### STORED DATA
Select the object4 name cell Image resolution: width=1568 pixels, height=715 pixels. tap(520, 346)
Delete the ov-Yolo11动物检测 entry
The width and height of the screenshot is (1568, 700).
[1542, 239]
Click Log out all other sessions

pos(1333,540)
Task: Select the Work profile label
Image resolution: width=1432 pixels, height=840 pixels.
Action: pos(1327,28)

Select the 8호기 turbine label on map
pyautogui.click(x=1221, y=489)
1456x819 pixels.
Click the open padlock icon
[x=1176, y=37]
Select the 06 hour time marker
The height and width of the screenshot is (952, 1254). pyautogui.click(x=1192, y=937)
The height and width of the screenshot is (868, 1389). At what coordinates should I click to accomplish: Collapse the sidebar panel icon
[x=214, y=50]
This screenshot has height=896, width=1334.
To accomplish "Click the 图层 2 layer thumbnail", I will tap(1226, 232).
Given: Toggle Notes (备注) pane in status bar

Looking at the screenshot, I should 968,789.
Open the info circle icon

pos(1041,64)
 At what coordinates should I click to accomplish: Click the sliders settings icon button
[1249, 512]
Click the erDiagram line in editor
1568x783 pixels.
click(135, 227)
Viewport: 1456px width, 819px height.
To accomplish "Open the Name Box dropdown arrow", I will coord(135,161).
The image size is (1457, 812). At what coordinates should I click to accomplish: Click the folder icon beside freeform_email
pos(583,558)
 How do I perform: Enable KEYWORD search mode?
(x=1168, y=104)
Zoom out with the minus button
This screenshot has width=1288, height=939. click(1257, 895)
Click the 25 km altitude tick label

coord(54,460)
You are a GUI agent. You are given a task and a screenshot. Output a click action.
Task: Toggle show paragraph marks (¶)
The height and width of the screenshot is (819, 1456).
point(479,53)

### HOW TO COMPLETE THIS TASK
The records must be given again in full, exactly as shown.

### EXERCISE OUTPUT
Select the object4 name cell Image resolution: width=1568 pixels, height=715 pixels. tap(520, 346)
Delete the ov-Yolo11动物检测 entry
The width and height of the screenshot is (1568, 700).
[1542, 239]
Click Log out all other sessions

pos(1333,540)
Task: Select the Work profile label
Image resolution: width=1432 pixels, height=840 pixels.
Action: pos(1327,28)

Select the 8호기 turbine label on map
pyautogui.click(x=1221, y=489)
1456x819 pixels.
Click the open padlock icon
[x=1176, y=37]
Select the 06 hour time marker
The height and width of the screenshot is (952, 1254). pyautogui.click(x=1192, y=937)
The height and width of the screenshot is (868, 1389). At what coordinates should I click to accomplish: Collapse the sidebar panel icon
[x=214, y=50]
This screenshot has height=896, width=1334.
To accomplish "Click the 图层 2 layer thumbnail", I will tap(1226, 232).
Given: Toggle Notes (备注) pane in status bar

Looking at the screenshot, I should 968,789.
Open the info circle icon

pos(1041,64)
 At what coordinates should I click to accomplish: Click the sliders settings icon button
[1249, 512]
Click the erDiagram line in editor
1568x783 pixels.
click(135, 227)
Viewport: 1456px width, 819px height.
To accomplish "Open the Name Box dropdown arrow", I will coord(135,161).
The image size is (1457, 812). At what coordinates should I click to accomplish: Click the folder icon beside freeform_email
pos(583,558)
 How do I perform: Enable KEYWORD search mode?
(x=1168, y=104)
Zoom out with the minus button
This screenshot has width=1288, height=939. click(1257, 895)
Click the 25 km altitude tick label

coord(54,460)
You are a GUI agent. You are given a task and a screenshot. Output a click action.
Task: Toggle show paragraph marks (¶)
The height and width of the screenshot is (819, 1456).
point(479,53)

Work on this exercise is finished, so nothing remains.